Any plaintiff who brings a federal lawsuit must show that they’ve been injured in some way by the defendant they are suing — a requirement known as “standing.” As the Supreme Court said in Lujan v. Defenders of Wildlife (1992), moreover, “there must be a causal connection between the injury and the conduct complained of.”

So a plaintiff alleging that a White House official was too demanding in one of their conversations with a social media platform cannot seek relief in federal court unless they can show that this conversation actually caused a social media company to pull down a specific piece of content posted by that plaintiff.

And even if one of the Murthy plaintiffs can make such a demonstration, which is unlikely, the Supreme Court’s precedents impose an even higher barrier on plaintiffs asking a federal court to issue an injunction (a court order forbidding the defendant from acting in a particular way). The controlling case is City of Los Angeles v. Lyons (1983), which held that a plaintiff who has been injured in the past by the government cannot seek an injunction banning that activity unless the plaintiff “was likely to suffer future injury” similar to what they experienced in the past.
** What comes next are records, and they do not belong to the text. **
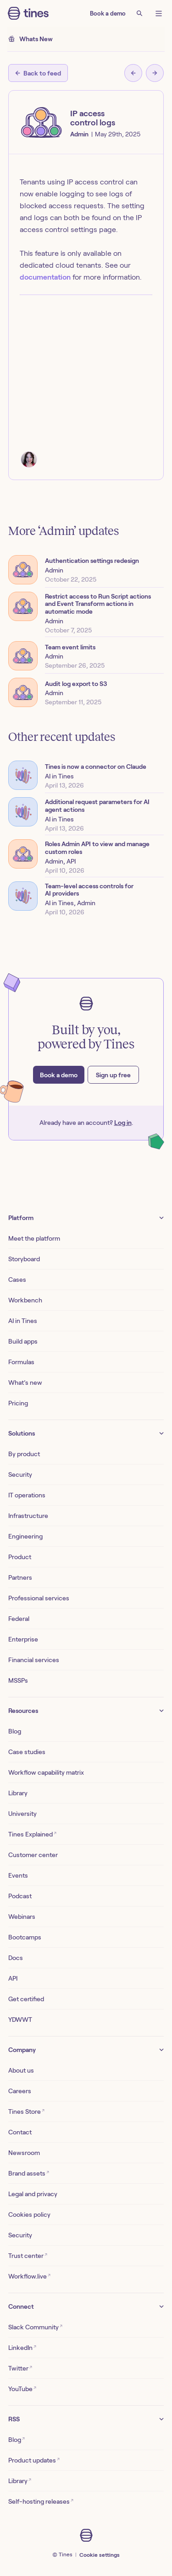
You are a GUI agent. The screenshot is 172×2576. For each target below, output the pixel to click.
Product (19, 1557)
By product (24, 1454)
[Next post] (155, 73)
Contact (20, 2132)
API (12, 1978)
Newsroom (24, 2152)
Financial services (33, 1659)
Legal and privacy (32, 2194)
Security (20, 1474)
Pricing (18, 1403)
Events (18, 1875)
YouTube (22, 2388)
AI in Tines (22, 1320)
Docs (15, 1957)
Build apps (23, 1341)
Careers (19, 2091)
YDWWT (20, 2019)
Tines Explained (32, 1834)
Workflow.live (29, 2276)
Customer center (33, 1854)
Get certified (26, 1999)
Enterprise (23, 1639)
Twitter (20, 2368)
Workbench (25, 1300)
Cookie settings (99, 2555)
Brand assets (28, 2173)
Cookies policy (29, 2214)
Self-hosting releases (40, 2501)
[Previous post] (133, 73)
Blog (14, 1731)
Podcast (20, 1896)
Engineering (25, 1536)
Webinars (21, 1916)
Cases (17, 1279)
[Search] (139, 13)
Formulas (21, 1362)
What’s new (25, 1382)
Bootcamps (24, 1937)
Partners (20, 1577)
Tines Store (26, 2111)
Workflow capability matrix (46, 1772)
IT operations (26, 1495)
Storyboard (24, 1259)
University (22, 1813)
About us (21, 2070)
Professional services (38, 1598)
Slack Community (35, 2327)
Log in (123, 1122)
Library (18, 1793)
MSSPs (18, 1680)
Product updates (34, 2460)
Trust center (27, 2255)
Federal (18, 1618)
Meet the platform (34, 1238)
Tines (65, 2554)
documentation (45, 277)
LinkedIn (22, 2347)
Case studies (26, 1751)
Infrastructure (28, 1515)
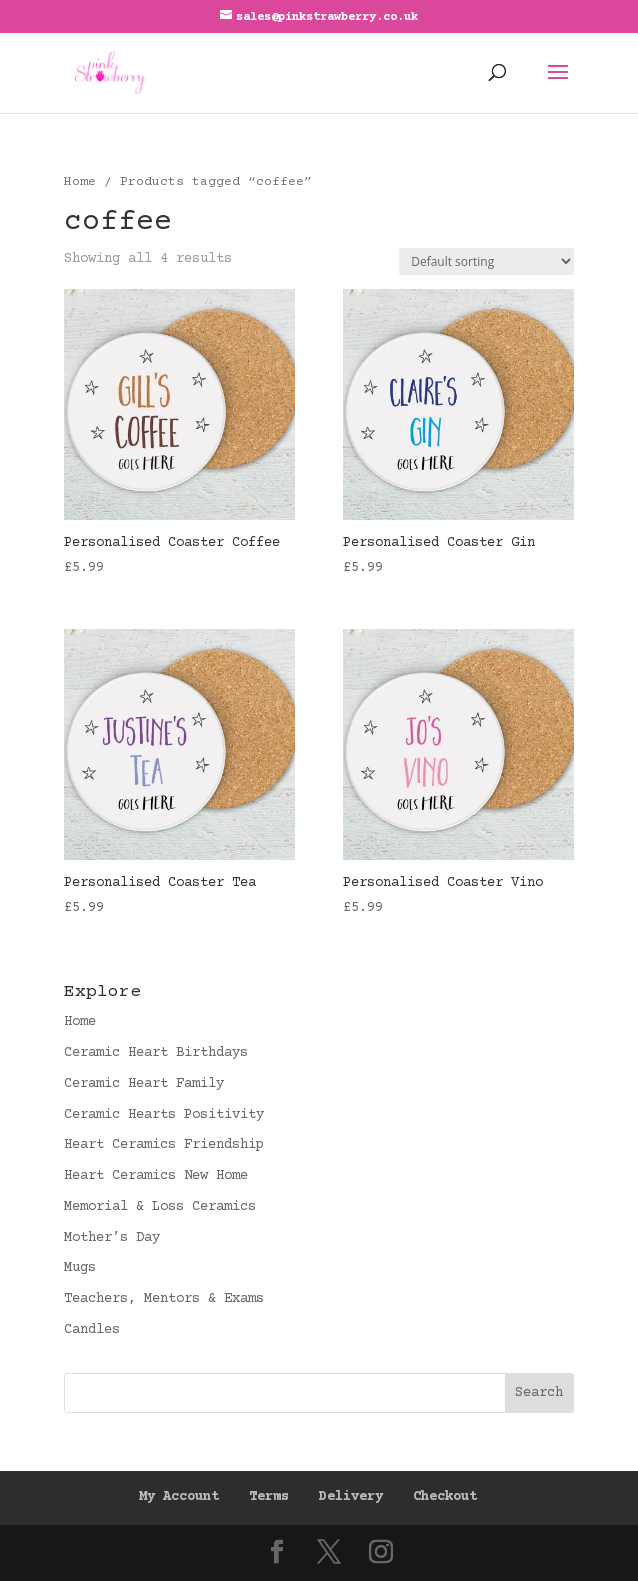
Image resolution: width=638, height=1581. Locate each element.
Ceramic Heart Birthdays (156, 1053)
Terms (269, 1497)
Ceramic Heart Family (144, 1084)
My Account (179, 1497)
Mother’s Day (112, 1238)
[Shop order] (486, 261)
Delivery (351, 1497)
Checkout (445, 1497)
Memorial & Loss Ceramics (160, 1207)
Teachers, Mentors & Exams (164, 1299)
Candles (92, 1330)
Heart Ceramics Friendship (164, 1145)
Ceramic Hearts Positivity (164, 1115)
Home (80, 182)
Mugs (80, 1268)
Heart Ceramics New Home (156, 1176)
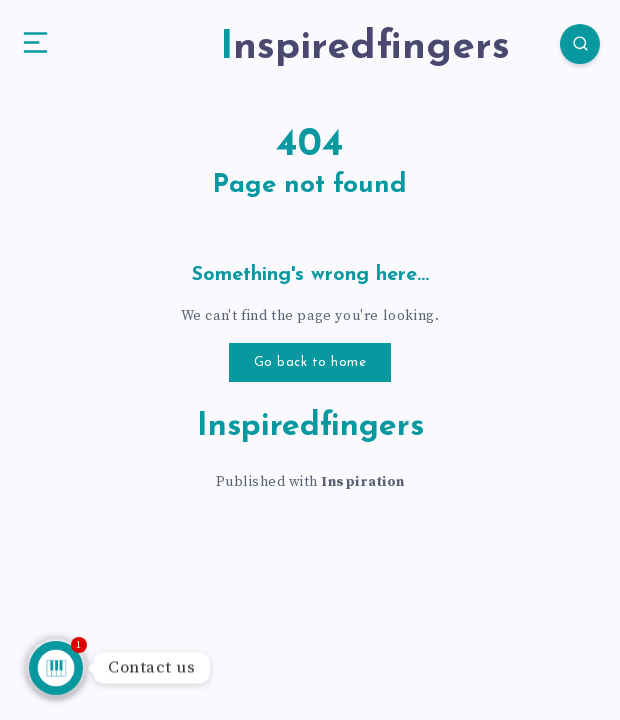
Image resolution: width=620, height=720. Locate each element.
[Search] (580, 44)
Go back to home (310, 362)
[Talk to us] (56, 668)
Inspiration (363, 482)
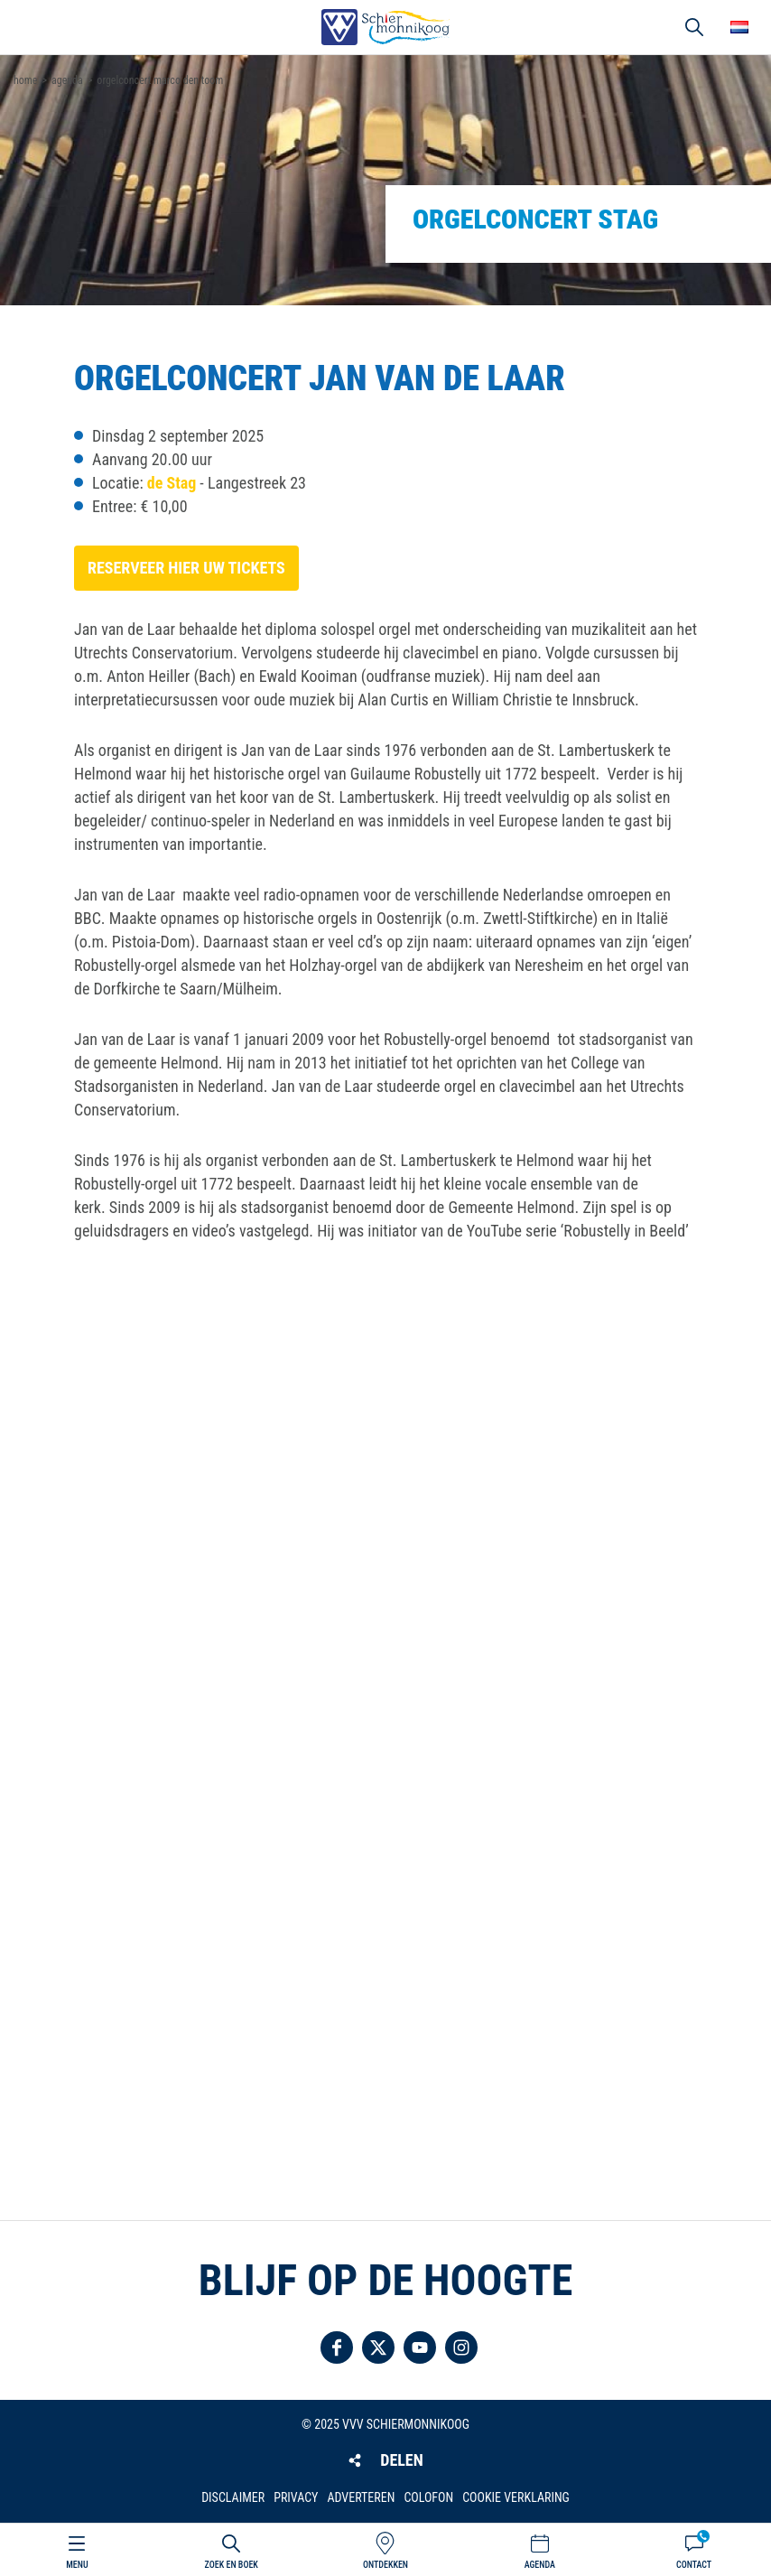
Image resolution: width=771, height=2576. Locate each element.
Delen (401, 2459)
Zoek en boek (231, 2565)
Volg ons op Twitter (378, 2347)
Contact (693, 2565)
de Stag (171, 482)
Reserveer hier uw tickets (186, 567)
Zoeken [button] (694, 27)
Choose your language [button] (739, 27)
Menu (77, 2565)
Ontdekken (385, 2565)
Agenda (540, 2565)
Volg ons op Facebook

The Murthy plaintiffs, in other words, must show 1) that a government official had an unconstitutional conversation with a social media platform, 2) that this conversation caused that platform to remove some of the plaintiffs’ content that the platform wouldn’t have removed anyway, and 3) that a similarly unconstitutional conversation is likely to happen in the future that would lead to the same outcome for the same plaintiff.

That’s an extraordinary burden. And it is exceedingly unlikely that any plaintiff can meet it in this case.

A majority of the justices already disagreed with the Fifth Circuit once, when the Court temporarily blocked the Fifth Circuit’s decision last October. So the Biden administration has good reason to be optimistic that Murthy won’t end with another sweeping court order that seems to even forbid the FBI from warning Twitter that some of its users are using the platform to coordinate criminal activity.

Nevertheless, Democrats in government should take the same lesson from Murthy that they need to take from NRA. No one even tangentially related to the Murthy case did anything approaching the egregious constitutional violation that occurred in NRA, but that didn’t stop Republicans on the Fifth Circuit from combing through the Biden administration’s communications with social media companies, looking for a reason to issue a broad and unworkable injunction.

One of the Fifth Circuit’s many errors is it seemed to assume that government actions have no value — that the public’s interest in not having terrorists find recruits on YouTube pales before some anti-vaxxer’s interest in being able to falsely tweet that Covid vaccines are unsafe. Democratic officials need to understand that judges who hold this worldview are pervasive throughout the judiciary and that they will eagerly seize upon any mistake made by a public official to sabotage whole swaths of the government.